Got my name down to evaluate an HTC Universal when eval units ship late Sept/early Oct (or so my contacts tell me).

3G + WiFi + Bluetooth, 640x 480 screen and proper keyboard all in a PDA sized clamshell... looks good

early review here:
http://dalecoffing.typepad.com/my_weblo ... essio.html

will ship as T-Mobile MDA iv, XDA iv, etc


----------



## Hannibal (Dec 1, 2003)

Chip_iTT said:


> Got my name down to evaluate an HTC Universal when eval units ship late Sept/early Oct (or so my contacts tell me).
> 
> 3G + WiFi + Bluetooth, 640x 480 screen and proper keyboard all in a PDA sized clamshell... looks good
> 
> ...


I'm considering waiting on this coming out on O2.....as I'm already waiting for the o2 mini (HTC magician) to be released here. Not sure if the Universal (XDA exec) is worth waiting an extra month for (I think it's more pda-sized than phone-sized)

H


----------



## Sim (Mar 7, 2003)

Just found this one which looks good as it has built in GPS.

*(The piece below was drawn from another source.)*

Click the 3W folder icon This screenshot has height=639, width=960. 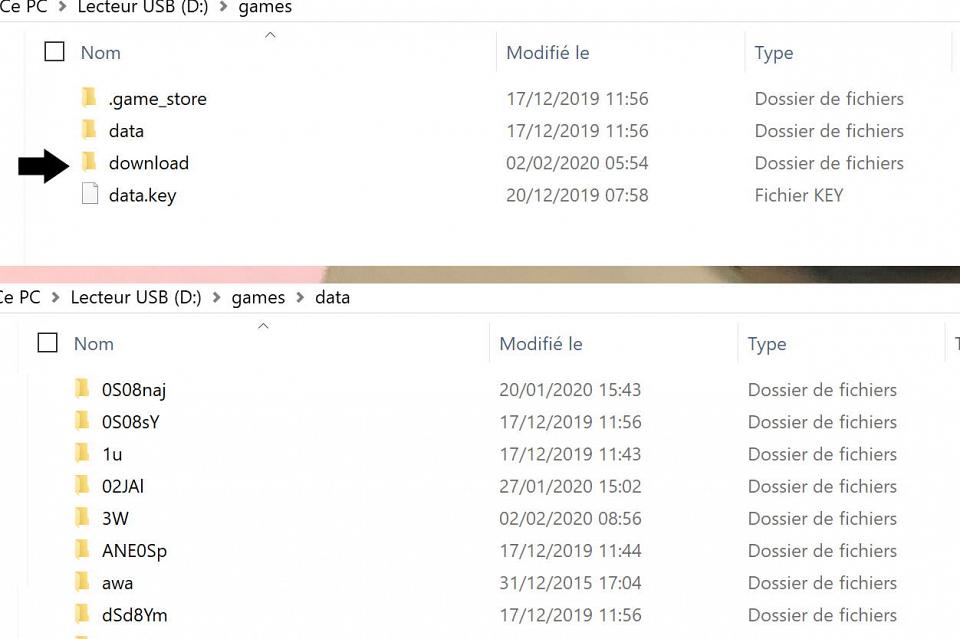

http://www.totalpda.co.uk/HP-iPAQ-hw6515.aspx


----------



## jampott (Sep 6, 2003)

Chip_iTT said:


> Got my name down to evaluate an HTC Universal when eval units ship late Sept/early Oct (or so my contacts tell me).
> 
> 3G + WiFi + Bluetooth, 640x 480 screen and proper keyboard all in a PDA sized clamshell... looks good
> 
> ...


There will also be a verson of the MDA Compact / M500 coming out, hopefully in Sept, which will feature WM2005, WiFi, BT etc and be MUCH smaller than the Universal. It will lack the 3G and the 2nd camera, but WILL have a slide out keyboard - in LANDSCAPE, so much better than the MDAIII sort of device.

My next phone is a toss up between the Universal and this new MDA Compact device, or possibly the next generation "C600" - which will be (hopefully) the C500 I've got now, but with WM2005, better BT implementation and WIFi built in. That'd be a perfect device for me.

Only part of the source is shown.